On Tue, Jun 5, 2012 at 10:52 AM, Charles R Harris
<charlesr.harris at gmail.com> wrote:
>
> For the commits themselves, the github button doesn't do fast forward or
> whitespace cleanup, so I have the following alias in .git/config
>
> getpatch = !sh -c 'git co -b pull-$1 master &&\
>            curl https://github.com/numpy/nump/pull/$1.patch|\
>            git am -3 --whitespace=strip' -
>
> which opens a new branch pull-nnn and is useful for the bigger commits so
> they can be tested and then merged with master before pushing.
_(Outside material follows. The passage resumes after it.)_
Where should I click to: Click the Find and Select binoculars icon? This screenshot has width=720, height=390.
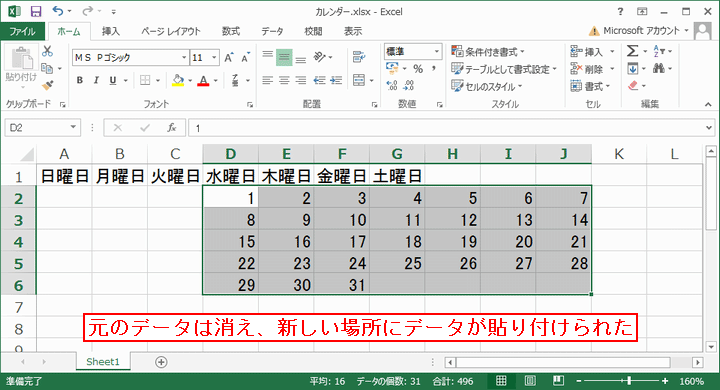[659, 68]

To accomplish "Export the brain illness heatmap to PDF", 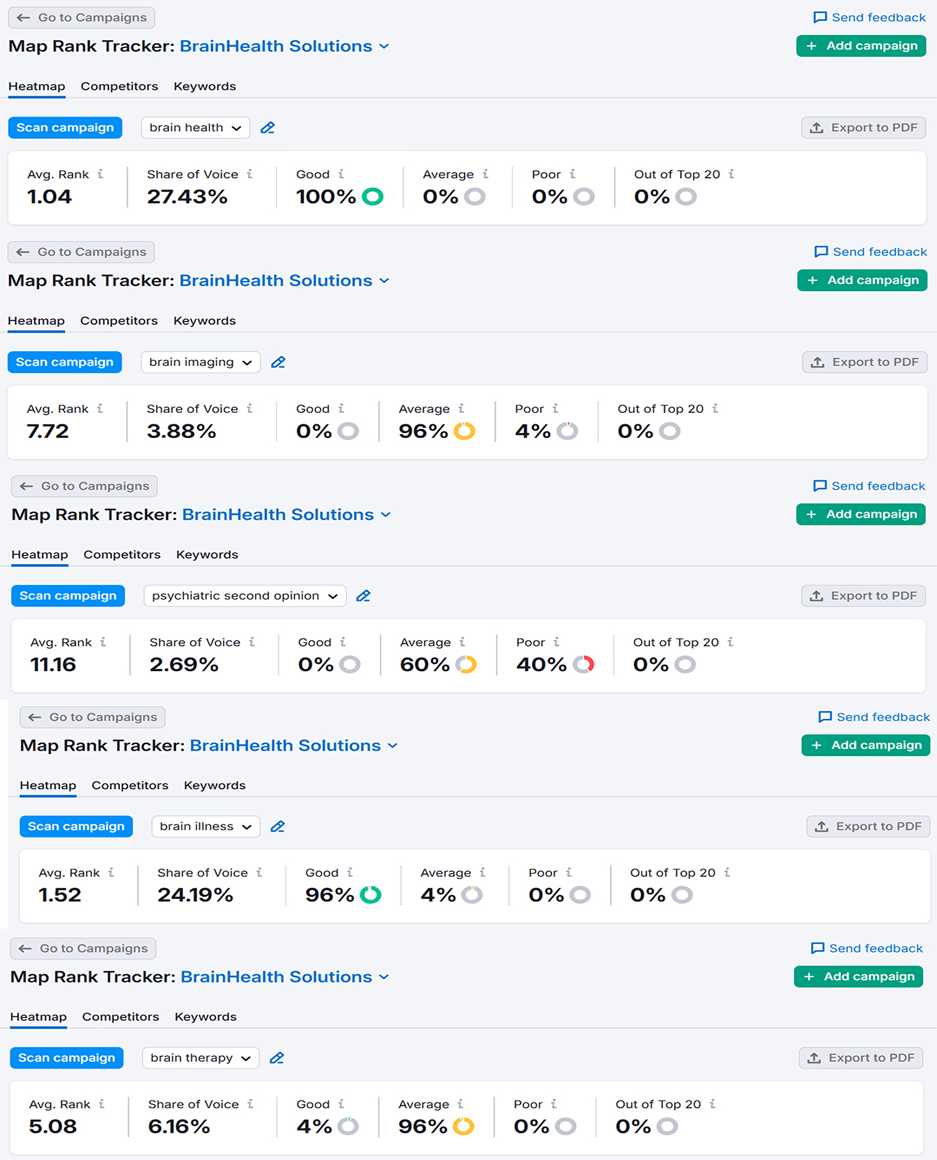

The
> non-trivial commits should be tested with at least Python 2.4, 2.7, and 3.2.
> I also suggest running the one-file build for changes in core since most
> developers do the separate file thing and sometimes fail to catch single
> file build problems.

1) We've settled on using the green button rather than something like
the above, because we decided that having the no-ff was actually a
*good* thing (and yes, this reverses my initial opinion on the
matter).  The reasoning that convinced me was that the merge commit in
itself is signal, not noise:

- it indicates who did the final reviewing and merging (which doesn't
happen in a ff merge b/c there's no separate merge commit)

- it serves as a good place to cleanly summarize the PR itself, which
could possibly contain many commits.  It's the job and responsibility
of the person doing the merge to understand the PR enough to explain
it succinctly, so that one can read just that message and get a
realistic idea of what the say 100 commits that went in were meant to
do.  These merge commits are the right thing to read when building
release notes, instead of having to slog through the individual
commits.

- this way, the DAG's topology immediately shows what went in with
review and what was committed without review (hopefully only
small/trivial/emergency fixes).

- even if the PR has a single commit, it's still OK to do this, as it
marks the reviewer (and credits the reviewer as well, which is actual
work).

For all these reasons, I'm very happy that we reversed our policy and
now *only* use the green button to merge, and *never* do a FF merge.
We only commit directly to master in the case of absolutely trivial
typo fixes or emergency 'my god master is borked' scenarios.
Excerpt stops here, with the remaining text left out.